EXERCISE AIM: Copy all of the data below line for line, without changing anything.

Item coordinate data:
■ ■ ■ ■ ■ ■ ■

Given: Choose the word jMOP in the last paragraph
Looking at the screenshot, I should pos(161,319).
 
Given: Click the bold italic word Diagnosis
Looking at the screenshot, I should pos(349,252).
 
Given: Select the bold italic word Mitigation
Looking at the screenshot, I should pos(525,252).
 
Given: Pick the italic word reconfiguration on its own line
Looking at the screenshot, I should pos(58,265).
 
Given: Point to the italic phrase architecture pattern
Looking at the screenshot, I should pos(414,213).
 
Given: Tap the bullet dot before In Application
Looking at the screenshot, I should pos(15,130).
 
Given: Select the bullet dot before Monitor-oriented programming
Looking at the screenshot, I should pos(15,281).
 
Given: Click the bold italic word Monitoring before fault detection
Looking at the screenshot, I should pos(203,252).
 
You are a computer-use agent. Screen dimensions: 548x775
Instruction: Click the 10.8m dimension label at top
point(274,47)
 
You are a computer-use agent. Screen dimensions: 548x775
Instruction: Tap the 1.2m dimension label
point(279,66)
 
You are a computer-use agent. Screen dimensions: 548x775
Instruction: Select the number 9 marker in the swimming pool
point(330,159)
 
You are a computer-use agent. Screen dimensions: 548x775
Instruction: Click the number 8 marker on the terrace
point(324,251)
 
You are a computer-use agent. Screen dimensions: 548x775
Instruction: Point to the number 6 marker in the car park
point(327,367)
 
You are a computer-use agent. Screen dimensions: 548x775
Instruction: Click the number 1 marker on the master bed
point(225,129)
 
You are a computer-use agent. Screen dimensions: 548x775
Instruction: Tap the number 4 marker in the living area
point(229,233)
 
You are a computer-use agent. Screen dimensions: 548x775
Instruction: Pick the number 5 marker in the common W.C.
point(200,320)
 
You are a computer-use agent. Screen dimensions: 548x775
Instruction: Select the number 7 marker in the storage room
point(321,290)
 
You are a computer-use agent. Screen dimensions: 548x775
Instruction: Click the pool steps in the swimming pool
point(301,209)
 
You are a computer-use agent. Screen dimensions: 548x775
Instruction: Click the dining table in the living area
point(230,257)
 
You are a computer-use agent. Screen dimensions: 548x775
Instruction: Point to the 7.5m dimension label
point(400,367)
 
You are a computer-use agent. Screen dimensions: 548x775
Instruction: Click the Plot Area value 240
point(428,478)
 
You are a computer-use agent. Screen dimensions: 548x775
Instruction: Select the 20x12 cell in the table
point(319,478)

■ ■ ■ ■ ■ ■ ■

THE RESPONSE:
Given: Choose the word jMOP in the last paragraph
Looking at the screenshot, I should pos(161,319).
 
Given: Click the bold italic word Diagnosis
Looking at the screenshot, I should pos(349,252).
 
Given: Select the bold italic word Mitigation
Looking at the screenshot, I should pos(525,252).
 
Given: Pick the italic word reconfiguration on its own line
Looking at the screenshot, I should pos(58,265).
 
Given: Point to the italic phrase architecture pattern
Looking at the screenshot, I should pos(414,213).
 
Given: Tap the bullet dot before In Application
Looking at the screenshot, I should pos(15,130).
 
Given: Select the bullet dot before Monitor-oriented programming
Looking at the screenshot, I should pos(15,281).
 
Given: Click the bold italic word Monitoring before fault detection
Looking at the screenshot, I should pos(203,252).
 
You are a computer-use agent. Screen dimensions: 548x775
Instruction: Click the 10.8m dimension label at top
point(274,47)
 
You are a computer-use agent. Screen dimensions: 548x775
Instruction: Tap the 1.2m dimension label
point(279,66)
 
You are a computer-use agent. Screen dimensions: 548x775
Instruction: Select the number 9 marker in the swimming pool
point(330,159)
 
You are a computer-use agent. Screen dimensions: 548x775
Instruction: Click the number 8 marker on the terrace
point(324,251)
 
You are a computer-use agent. Screen dimensions: 548x775
Instruction: Point to the number 6 marker in the car park
point(327,367)
 
You are a computer-use agent. Screen dimensions: 548x775
Instruction: Click the number 1 marker on the master bed
point(225,129)
 
You are a computer-use agent. Screen dimensions: 548x775
Instruction: Tap the number 4 marker in the living area
point(229,233)
 
You are a computer-use agent. Screen dimensions: 548x775
Instruction: Pick the number 5 marker in the common W.C.
point(200,320)
 
You are a computer-use agent. Screen dimensions: 548x775
Instruction: Select the number 7 marker in the storage room
point(321,290)
 
You are a computer-use agent. Screen dimensions: 548x775
Instruction: Click the pool steps in the swimming pool
point(301,209)
 
You are a computer-use agent. Screen dimensions: 548x775
Instruction: Click the dining table in the living area
point(230,257)
 
You are a computer-use agent. Screen dimensions: 548x775
Instruction: Point to the 7.5m dimension label
point(400,367)
 
You are a computer-use agent. Screen dimensions: 548x775
Instruction: Click the Plot Area value 240
point(428,478)
 
You are a computer-use agent. Screen dimensions: 548x775
Instruction: Select the 20x12 cell in the table
point(319,478)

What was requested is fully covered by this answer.